* Begin GIVEN TEXT *
Search This Blog

Loading...

Monday, February 13, 2006

Concept of Marshalling and Un-marshalling

Marshaling is process of encoding object to put them on the network (on one end) (and then Unmarshal the object to decode the object and place it in the address space on the other end).

In distibuted environment, while sending the object from client to server side, the object is marshelled on stun side , sent across the network and on skeleton side its unmarshelled (given to server for necessory processing).

Once the processing is done by server the response object is marshelled by the skeleton , sent across the network to the client and hece to stub and again unmarshelled and given to client.

So basically marshelling is encrypting phenomenon while transeferring the object on network.


Serialization is process of breaking the object(to be sent across network) into form that can be sent across the network (that is converting it into to a sequence of bytes).

Necessarily, before sending the object across network , it must be serialized.

And Marshelling is next step of sending the encrypted object(which is serialized) across the network.

RMI uses a standard mechanism (employed in RPC systems) for communicating with remote objects: stubs and skeletons. A stub for a remote object acts as a client's local representative or proxy for the remote object. The caller invokes a method on the local stub which is responsible for carrying out the method call on the remote object. In RMI, a stub for a remote object implements the same set of remote interfaces that a remote object implements.
* End GIVEN TEXT *
* Begin EXTRACTED ENTRIES *
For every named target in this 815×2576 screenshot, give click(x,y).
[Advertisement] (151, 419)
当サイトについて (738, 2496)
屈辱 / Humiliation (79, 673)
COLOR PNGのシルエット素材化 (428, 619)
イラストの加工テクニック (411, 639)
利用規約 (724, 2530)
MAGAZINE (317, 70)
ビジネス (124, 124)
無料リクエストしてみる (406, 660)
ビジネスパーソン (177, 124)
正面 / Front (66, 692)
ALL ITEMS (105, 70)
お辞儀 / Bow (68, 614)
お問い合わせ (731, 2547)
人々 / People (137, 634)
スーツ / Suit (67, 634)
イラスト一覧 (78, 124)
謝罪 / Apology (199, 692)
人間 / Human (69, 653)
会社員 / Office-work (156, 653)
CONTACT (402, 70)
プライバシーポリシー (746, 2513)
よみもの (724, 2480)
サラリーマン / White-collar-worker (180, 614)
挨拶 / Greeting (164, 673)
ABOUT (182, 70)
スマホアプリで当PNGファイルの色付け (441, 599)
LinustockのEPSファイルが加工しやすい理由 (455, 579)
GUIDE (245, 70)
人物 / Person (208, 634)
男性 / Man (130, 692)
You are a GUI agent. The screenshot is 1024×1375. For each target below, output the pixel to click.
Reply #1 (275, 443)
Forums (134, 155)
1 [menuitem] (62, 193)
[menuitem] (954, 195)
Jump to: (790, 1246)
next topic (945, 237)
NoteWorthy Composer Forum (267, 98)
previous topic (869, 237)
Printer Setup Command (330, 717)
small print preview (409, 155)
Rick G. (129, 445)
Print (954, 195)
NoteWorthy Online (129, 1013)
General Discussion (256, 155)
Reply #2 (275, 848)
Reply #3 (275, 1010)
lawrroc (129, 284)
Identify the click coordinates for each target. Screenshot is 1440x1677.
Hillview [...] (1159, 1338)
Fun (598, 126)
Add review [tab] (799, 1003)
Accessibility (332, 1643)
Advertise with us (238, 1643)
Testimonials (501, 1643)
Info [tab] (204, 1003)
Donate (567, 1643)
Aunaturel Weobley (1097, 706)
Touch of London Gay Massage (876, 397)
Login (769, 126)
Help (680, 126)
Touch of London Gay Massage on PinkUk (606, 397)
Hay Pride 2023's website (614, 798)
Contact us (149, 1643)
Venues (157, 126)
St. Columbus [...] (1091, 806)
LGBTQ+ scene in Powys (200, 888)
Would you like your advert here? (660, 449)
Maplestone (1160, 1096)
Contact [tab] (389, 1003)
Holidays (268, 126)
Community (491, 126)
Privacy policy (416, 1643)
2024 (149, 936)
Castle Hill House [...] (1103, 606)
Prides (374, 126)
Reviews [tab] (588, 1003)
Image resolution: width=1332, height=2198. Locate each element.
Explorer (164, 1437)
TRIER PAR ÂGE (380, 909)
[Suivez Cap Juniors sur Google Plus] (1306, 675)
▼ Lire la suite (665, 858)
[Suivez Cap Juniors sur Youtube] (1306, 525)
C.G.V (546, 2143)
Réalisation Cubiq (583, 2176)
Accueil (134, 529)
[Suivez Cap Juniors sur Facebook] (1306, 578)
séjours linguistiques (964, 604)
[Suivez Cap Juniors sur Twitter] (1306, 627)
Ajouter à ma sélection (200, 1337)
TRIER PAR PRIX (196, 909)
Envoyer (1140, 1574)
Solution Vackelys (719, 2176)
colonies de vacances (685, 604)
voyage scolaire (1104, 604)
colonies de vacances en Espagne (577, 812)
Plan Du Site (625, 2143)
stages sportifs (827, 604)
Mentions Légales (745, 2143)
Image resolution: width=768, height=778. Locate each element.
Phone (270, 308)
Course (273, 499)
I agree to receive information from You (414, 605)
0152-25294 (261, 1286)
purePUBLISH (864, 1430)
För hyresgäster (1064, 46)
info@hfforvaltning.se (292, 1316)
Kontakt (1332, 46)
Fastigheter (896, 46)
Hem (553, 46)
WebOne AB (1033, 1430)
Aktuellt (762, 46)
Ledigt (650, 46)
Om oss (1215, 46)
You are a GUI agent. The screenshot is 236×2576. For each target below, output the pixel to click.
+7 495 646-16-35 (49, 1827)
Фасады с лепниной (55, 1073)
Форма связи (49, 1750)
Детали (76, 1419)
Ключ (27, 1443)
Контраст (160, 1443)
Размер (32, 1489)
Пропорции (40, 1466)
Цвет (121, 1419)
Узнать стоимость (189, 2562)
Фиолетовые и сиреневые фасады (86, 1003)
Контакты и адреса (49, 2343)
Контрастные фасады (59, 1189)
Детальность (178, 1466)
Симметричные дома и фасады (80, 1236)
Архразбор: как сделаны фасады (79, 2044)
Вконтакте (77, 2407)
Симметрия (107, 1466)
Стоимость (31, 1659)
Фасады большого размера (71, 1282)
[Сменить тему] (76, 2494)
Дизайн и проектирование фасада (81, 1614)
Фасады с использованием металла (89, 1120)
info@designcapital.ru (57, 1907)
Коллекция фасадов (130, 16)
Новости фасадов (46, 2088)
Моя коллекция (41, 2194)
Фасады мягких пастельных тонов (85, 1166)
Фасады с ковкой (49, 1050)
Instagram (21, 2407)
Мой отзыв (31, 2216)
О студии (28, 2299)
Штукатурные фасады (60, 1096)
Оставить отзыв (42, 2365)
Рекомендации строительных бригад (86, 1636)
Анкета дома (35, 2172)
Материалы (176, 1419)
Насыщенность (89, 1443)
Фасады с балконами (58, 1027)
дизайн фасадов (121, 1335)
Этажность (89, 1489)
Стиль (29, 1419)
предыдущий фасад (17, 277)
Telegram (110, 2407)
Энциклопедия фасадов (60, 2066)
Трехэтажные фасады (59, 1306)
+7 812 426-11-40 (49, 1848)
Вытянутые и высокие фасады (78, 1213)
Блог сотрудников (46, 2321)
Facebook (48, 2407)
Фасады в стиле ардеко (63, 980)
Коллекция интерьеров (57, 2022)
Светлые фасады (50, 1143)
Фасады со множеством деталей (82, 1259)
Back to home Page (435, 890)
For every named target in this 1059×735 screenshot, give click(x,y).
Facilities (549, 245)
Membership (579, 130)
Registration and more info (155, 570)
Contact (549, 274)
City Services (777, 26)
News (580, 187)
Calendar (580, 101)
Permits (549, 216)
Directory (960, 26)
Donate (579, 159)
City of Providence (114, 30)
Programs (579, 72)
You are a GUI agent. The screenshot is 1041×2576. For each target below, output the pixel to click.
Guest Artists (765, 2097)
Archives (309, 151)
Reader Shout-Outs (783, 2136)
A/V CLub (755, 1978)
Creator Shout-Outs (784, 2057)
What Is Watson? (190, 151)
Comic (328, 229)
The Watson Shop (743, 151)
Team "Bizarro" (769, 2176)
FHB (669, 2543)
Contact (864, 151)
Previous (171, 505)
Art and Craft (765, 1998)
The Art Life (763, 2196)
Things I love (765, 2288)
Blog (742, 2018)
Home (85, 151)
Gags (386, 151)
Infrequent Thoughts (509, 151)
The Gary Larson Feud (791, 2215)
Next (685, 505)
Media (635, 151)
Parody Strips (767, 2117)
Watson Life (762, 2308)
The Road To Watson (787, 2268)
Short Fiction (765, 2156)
* End EXTRACTED ENTRIES *
■ EXERCISE REQUIREMENTS: Condense the paragraph in the blog post on marshalling that begins "RMI uses a standard mechanism" into a short bulleted list that keeps its main facts.

■ RESULT FOR THIS EXERCISE:
- RMI communicates with remote objects through stubs and skeletons, a standard mechanism used in RPC systems.
- A stub is the client's local representative, or proxy, for a remote object.
- The caller invokes a method on the local stub, which carries out the call on the remote object.
- In RMI, a stub implements the same remote interfaces as the remote object.